She walks away and right out the tall double glass doors, the ringing of the little bell at the top of the door echoes around the space.
Once I finally snap out of the shock, I notice about three customers watching me from their tables. Even the barista behind the counter looks away when my eyes fall on her. I just look down at the table, letting the patterns in the wood grain move around in my unfocused vision. I rest my head in my hands and sit here for the longest time.
Twice I go to call her, but force myself to stop and just set the phone back on the table.

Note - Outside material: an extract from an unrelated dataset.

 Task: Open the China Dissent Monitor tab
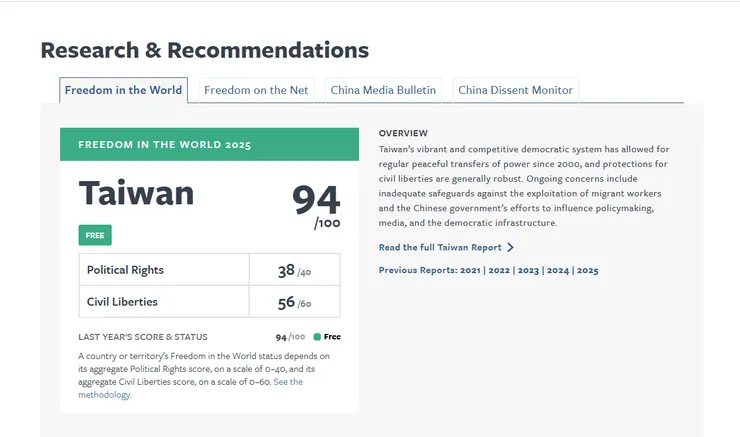coord(515,90)
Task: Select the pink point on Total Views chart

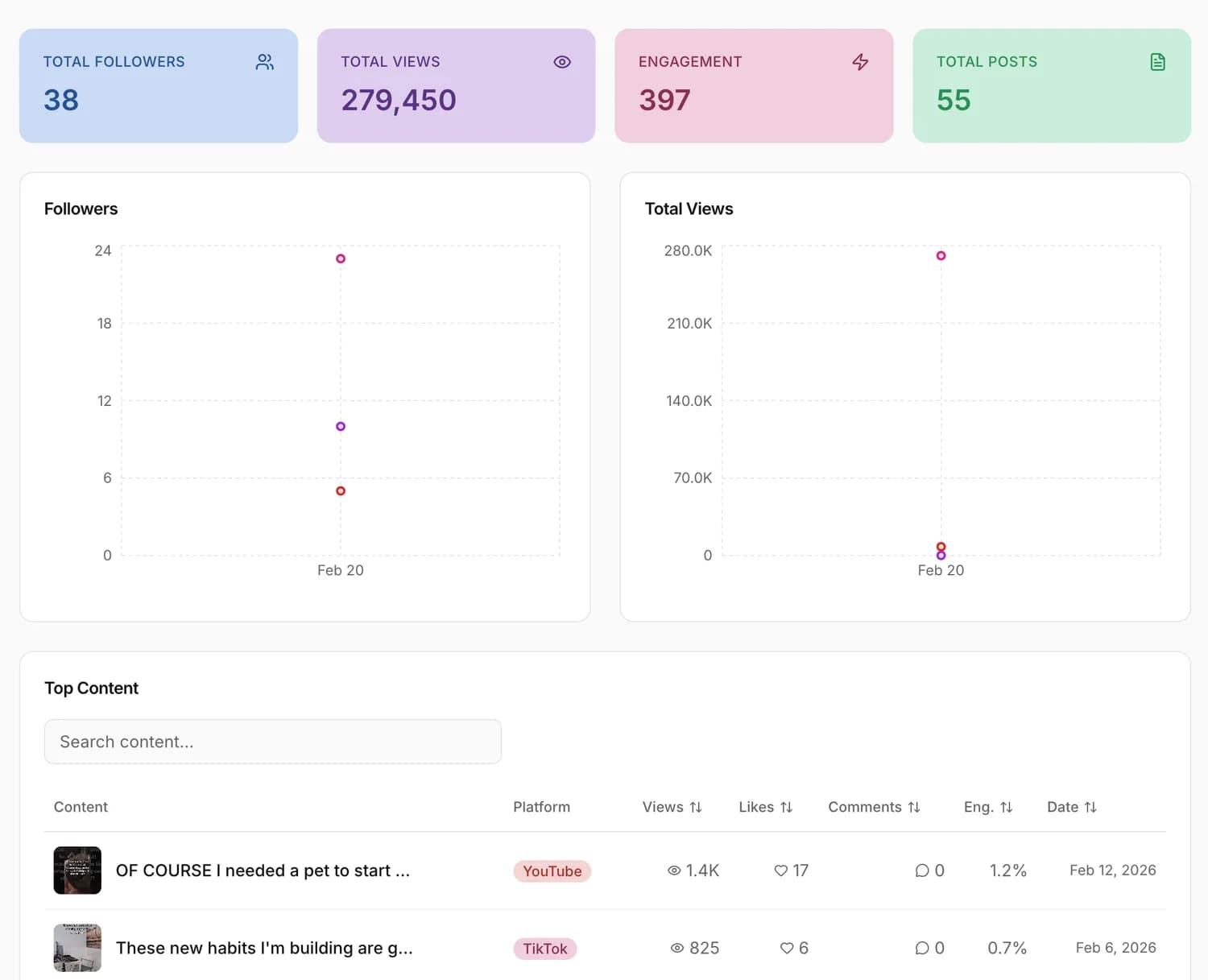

How did this happen? Years of inseparable friendship—I cleaned up after the girl’s stomach bug for Christ’s sake!—and she tosses me out like moldy leftovers. She’s just hurting, I try to tell myself. She’s just in denial right now and I need to give her time to let the truth sink in. She’ll come around, she’ll dump his ass and she’ll apologize to me and drag me back to The Underground looking to find both of us new guys. But I don’t really believe anything I’m saying, or rather, the less rational, wounded part of me won’t let me see past the angry red.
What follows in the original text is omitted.